Девочка была первым живым существом, которое смогло вызвать в нем сильные эмоции с тех пор, как… это случилось с Фредом. С тех пор, как его не стало. Он заставил себя додумать мысль до конца — и эмоции зашевелились в нем с новой силой. Девочка не расстроила его. И уж точно не обрадовала. Она его напугала. Ночью, глядя в белый потолок очередной картонной комнаты, он впервые подумал, что, может быть, вовсе не ищет ответ на вопрос, а совсем наоборот — бежит от ответа со всех ног. Бесконечно бежит сквозь однообразные не меняющиеся декорации. Иначе почему ему так страшно?
Впрочем, после этого ничего не изменилось. Он все равно совершенно не представлял, от чего именно он бежит и где искать это что-то. А возвращаться обратно ему не хотелось совсем не из-за страха. Просто не было никакой разницы, возвращаться или нет. И он уже привык, вот так вот. Так что дни продолжили сменяться днями, города городами, грузовики грузовиками — пока он не оказался в этой забегаловке, жующим очередную порцию картонных фиш-энд-чипс и по-прежнему не имеющим ни малейшего понятия, что делать дальше со своей жизнью.
По вечерам здесь играла живая музыка, он обратил внимание на объявление при входе. Поэтому когда радио в динамиках смолкло, а на крошечном пятачке, служившем сценой, зажегся свет, не удивился. И даже не стал отрываться от еды. Он продолжил жевать и после того, как на пятачок выкатился длинноволосый старик в инвалидном кресле с гитарой. У старика не было обеих ног, и он вдруг подумал, что если с кем-то в этом мире у него есть что-то общее — то вот с этим стариком. Потому что случившееся с ним было куда больше похоже на потерю руки или ноги, чем на потерю другого человека. Вообще-то оно было похоже на потерю доброй половины тела, но все же старик без ног явно мог понять его лучше, чем кто-либо еще.

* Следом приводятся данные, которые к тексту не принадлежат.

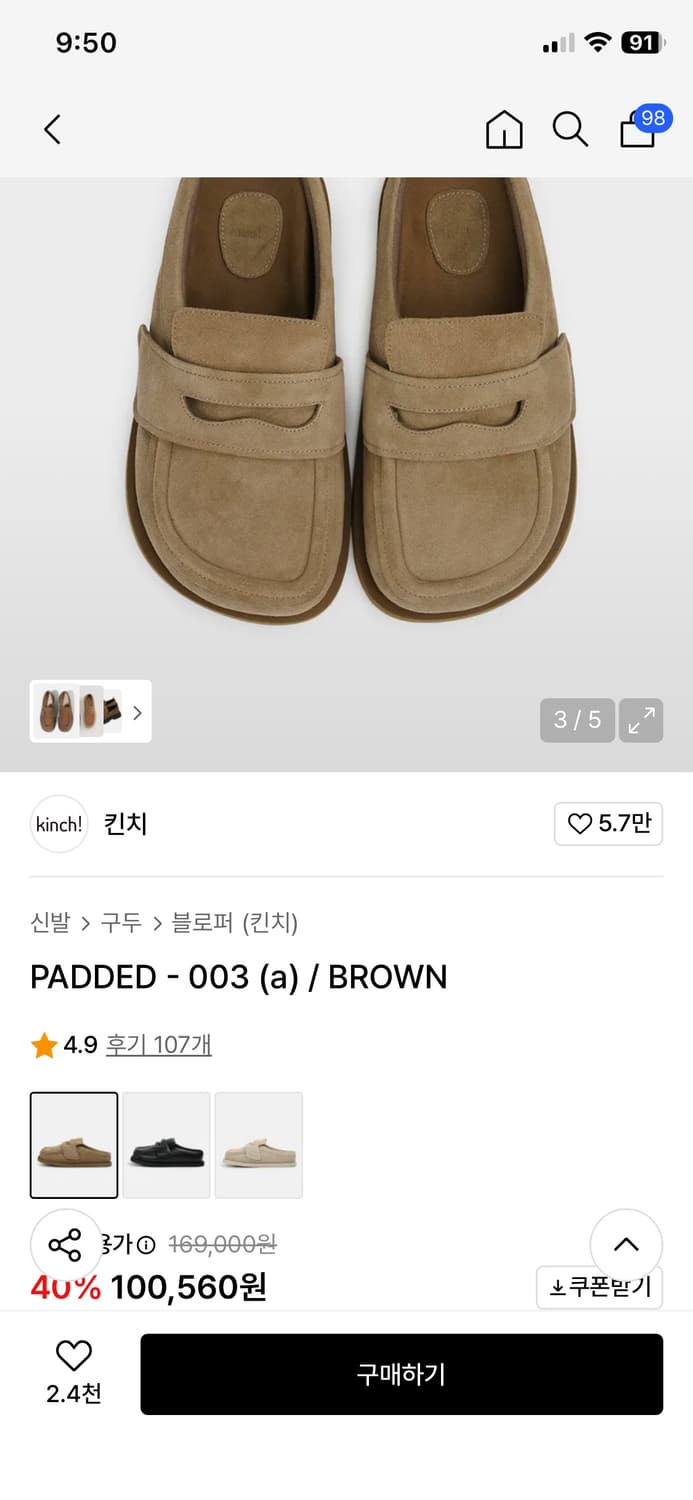Screen dimensions: 693x1500
Task: Open reviews via 후기 107개 link
Action: [x=158, y=1044]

Он нетерпеливо дожидался окончания концерта, хотя старик пел очень неплохо. Даже хорошо, от души. Ему явно нравилось то, что он делает — и в этом было так мало общего с картонными фокусами, которые веселили и развлекали людей, но внутри оставались пустыми, как выеденная до дна консервная банка. Поговорить с музыкантом хотелось очень сильно. Понять, как он смог выбраться из этого чертова картонного мира, который достал уже до самых печенок.
После окончания концерта он подсел к старику за столик. Тот неторопливо — и, опять же, с явным удовольствием — потягивал из стакана виски. А он, оказавшись рядом, вдруг понял, что не знает, что спросить, как начать разговор. Как объяснить, чтобы его не сочли психом. Это оказалось чертовски сложно. Так что старик начал первым. Потребовал у бармена еще одну порцию виски и решительно грохнул перед ним стакан.
— Выпей.
Он почему-то послушался и сделал солидный глоток. Виски обжег рот и глотку, и он закашлялся, вытаращив глаза. Но это было действительно хорошо. Это было что-то настоящее. Сильное. Хоть бы и так…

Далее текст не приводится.